È chiaro che, prima o poi, ci si accorge della strategia che sta alla base di questo processo. È come se venisse piano piano tolta l’acqua a un pesce. E dunque è comprensibile che intellettuali abituati a ragionare astrattamente interpretino tale situazione come un attacco alle libertà fondamentali dell’individuo. Non si tiene conto però, in queste prese di posizione, del fatto che una decisione riguardo alla gestione della pandemia va presa, nell’interesse non già del singolo individuo ma della società intera. E se, come abbiamo visto, le parti sociali, e più in generale le varie componenti delle nostre comunità, non sempre sono in grado di giungere a soluzioni condivise, allora la delega a un’istanza ulteriore finisce per essere inevitabile. Meno male, d’altronde, che qualcuno la responsabilità di decidere se la assume.
Ci troviamo dunque di fronte a una situazione un po’ schizofrenica. Da una parte si rivendica la libertà individuale, in maniera astratta e in forme spesso incapaci di realizzarsi tenendo conto delle esigenze e della libertà altrui. Dall’altra si rinuncia surrettiziamente a questa libertà non prendendosi la responsabilità di decidere e anzi lamentandosi se qualcun altro lo fa per noi. Si tratta di un esempio, a ben vedere, di quell’immaturità che affligge il nostro corpo sociale e che si manifesta in molte delle sue espressioni. Sembra infatti che sia preferibile intendere la libertà come libertà di dire solo no, in forme contrappositive e distruttive, piuttosto che realizzarla, sia pur faticosamente, costruendo un’intesa.

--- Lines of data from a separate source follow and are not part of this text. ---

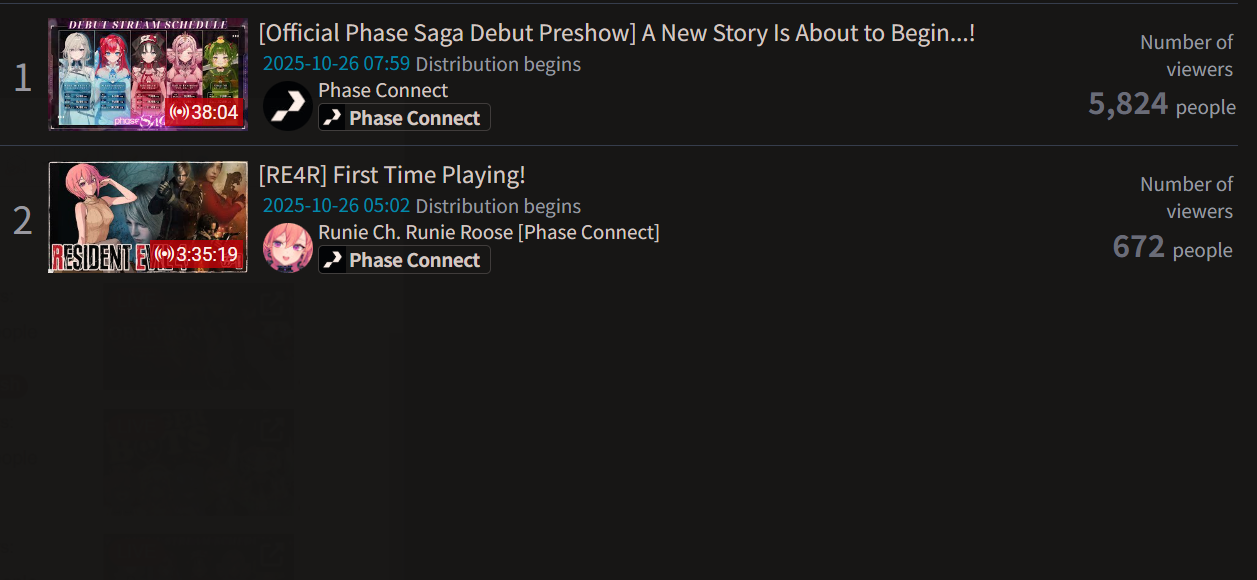Click the live icon beside 38:04

[179, 112]
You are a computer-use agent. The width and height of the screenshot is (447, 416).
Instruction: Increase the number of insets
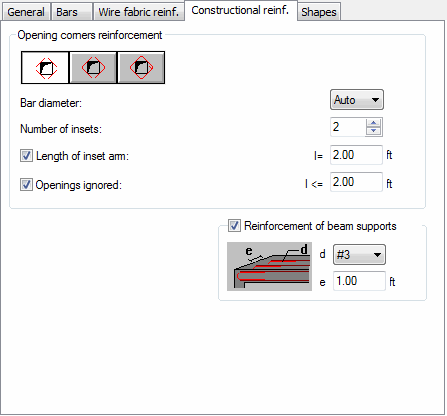coord(374,123)
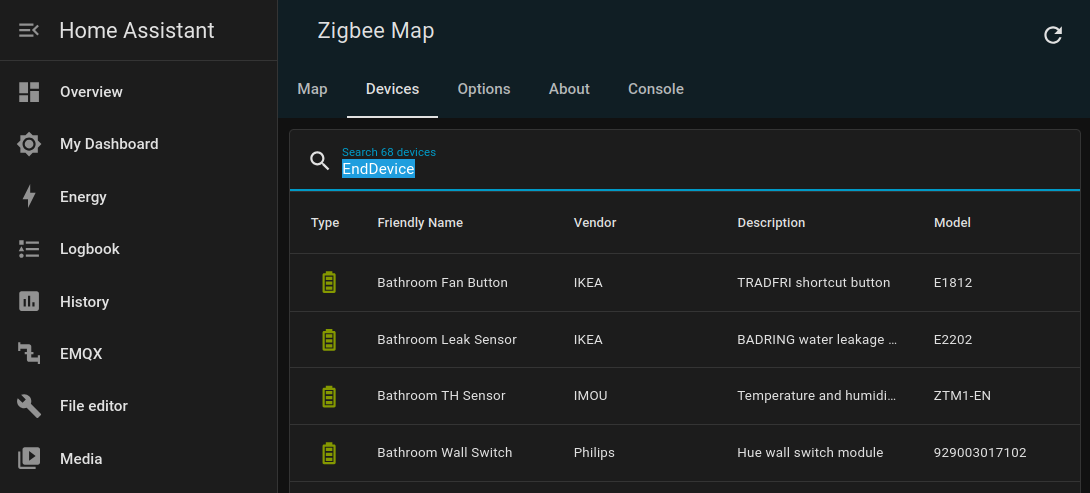Open My Dashboard in sidebar
Image resolution: width=1090 pixels, height=493 pixels.
point(109,144)
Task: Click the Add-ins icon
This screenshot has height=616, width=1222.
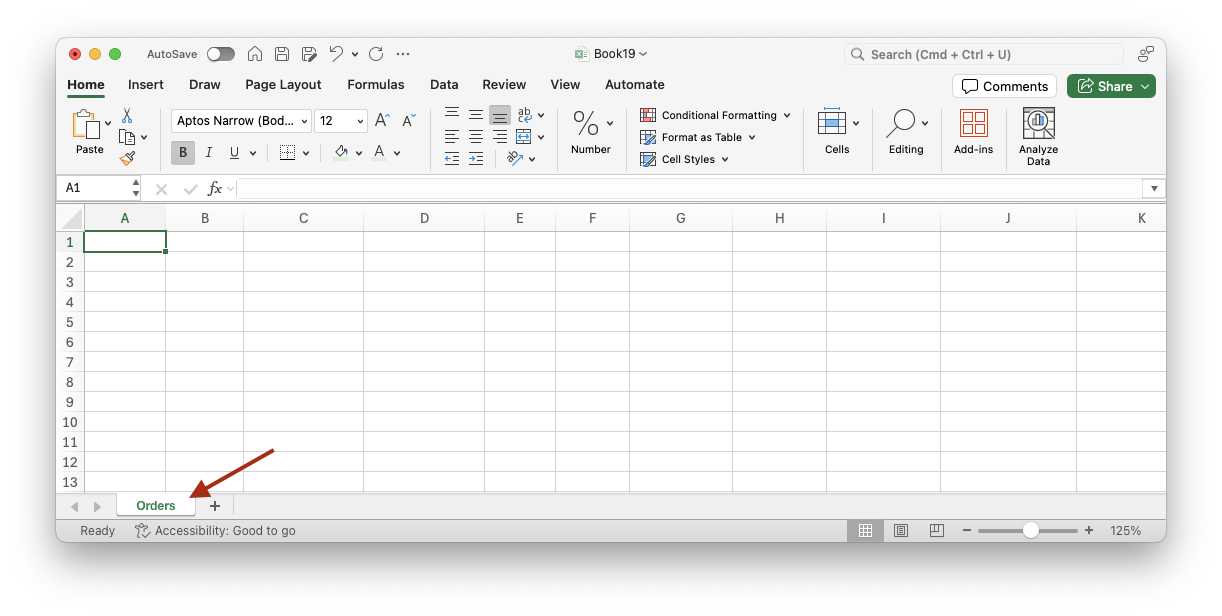Action: pos(973,137)
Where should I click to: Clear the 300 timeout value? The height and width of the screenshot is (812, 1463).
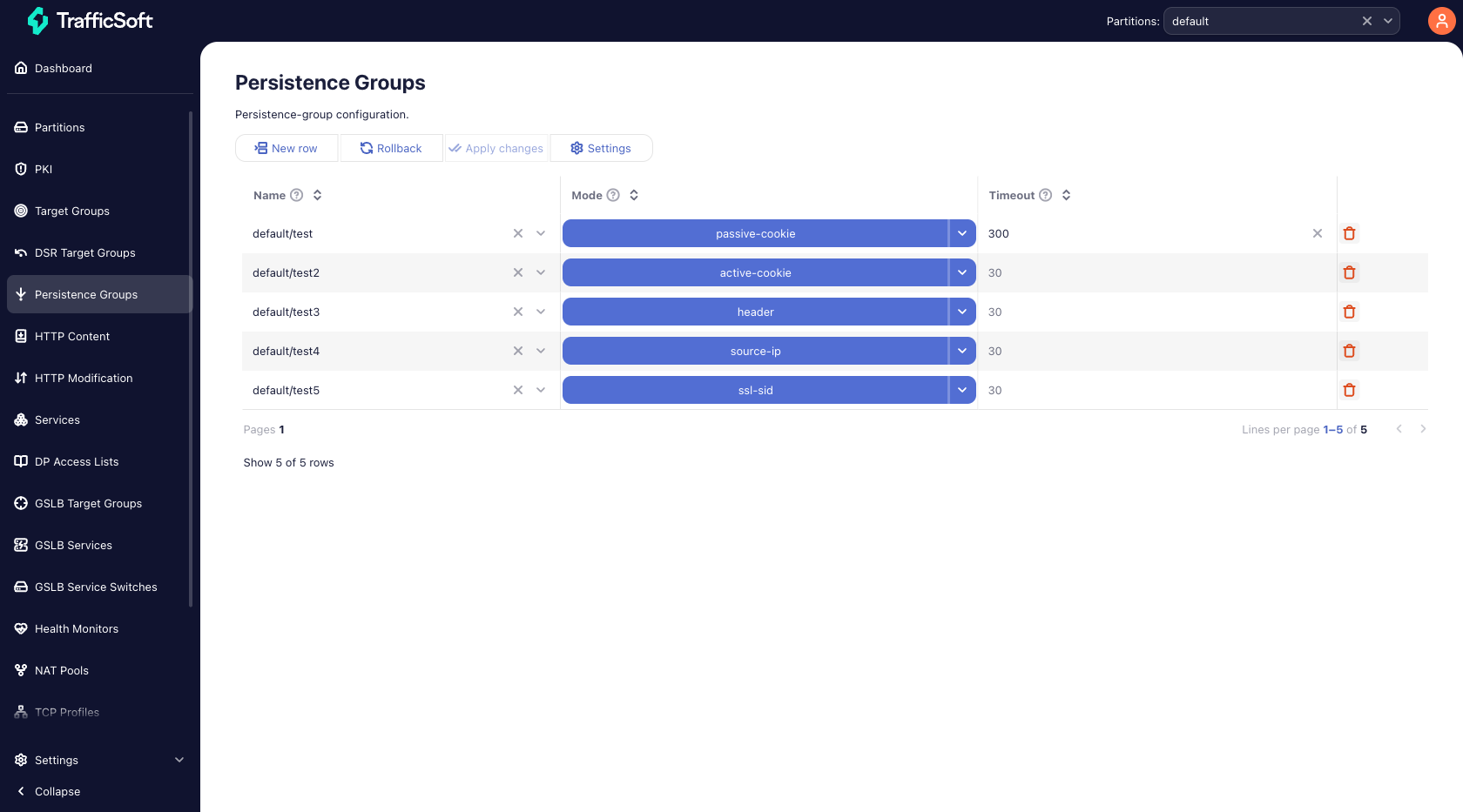pyautogui.click(x=1317, y=233)
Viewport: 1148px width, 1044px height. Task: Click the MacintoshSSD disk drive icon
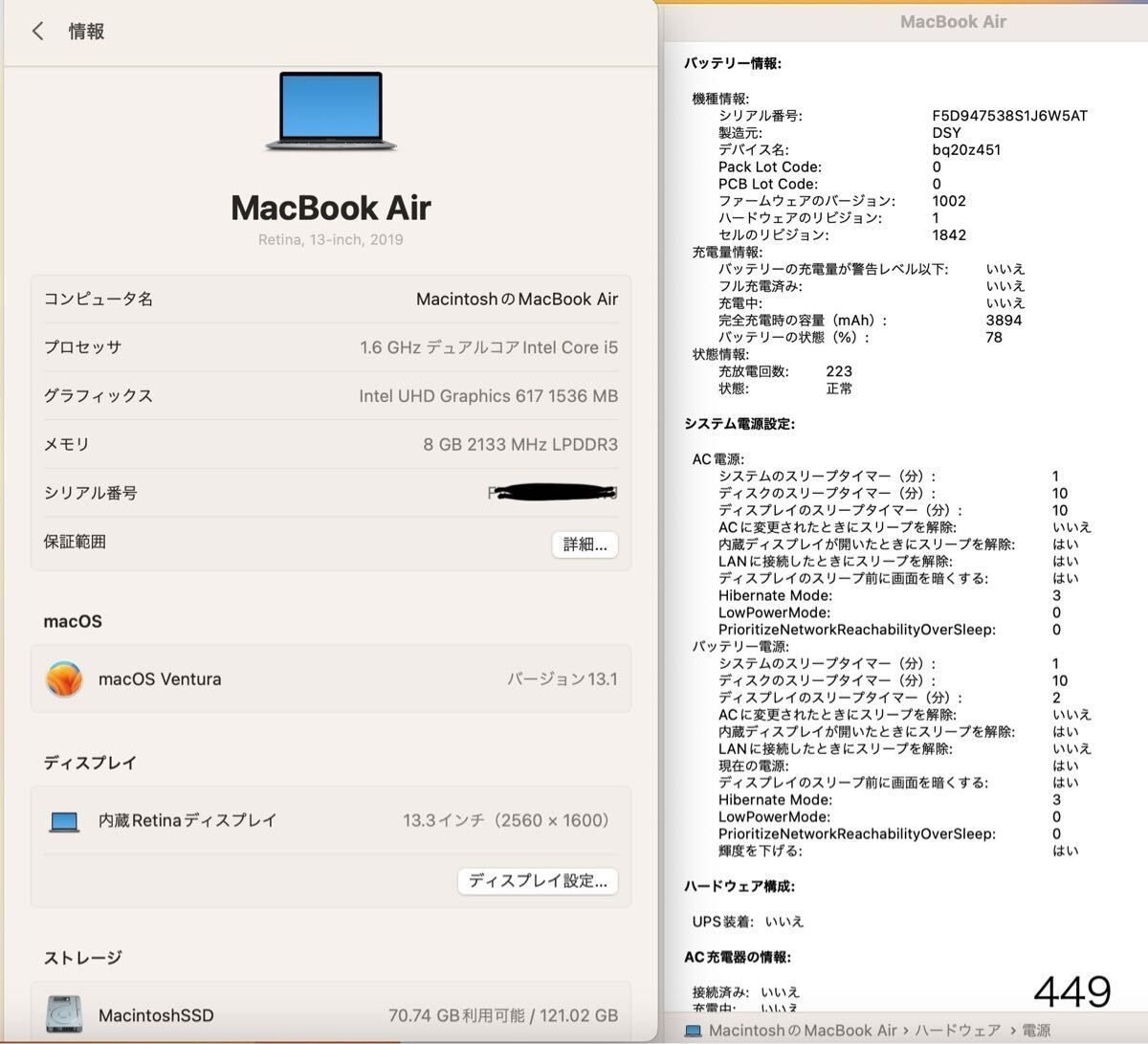[x=64, y=1014]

Dobbiamo dunque crescere. Emanciparci. Ma non contro qualcuno o contro qualcosa, bensì per noi stessi. Per la nostra realizzazione: di tutti e di ciascuno. L’esempio dei vaccini – non solo della vaccinazione che è richiesta per lavorare, ma anche del lavoro che ci viene fornito dalla necessità di produrre i vaccini – fornisce una chiara opportunità in tal senso. Nel primo caso è l’opportunità che ci spinge ad accordarci in vista di un obbiettivo comune. Nel secondo è quella che c’induce a sfruttare le possibilità che ci si prospettano. È bene non perdere l’occasione, né nell’uno né nell’altro caso. Solo così potremo davvero rimetterci, si spera definitivamente, dalla pandemia.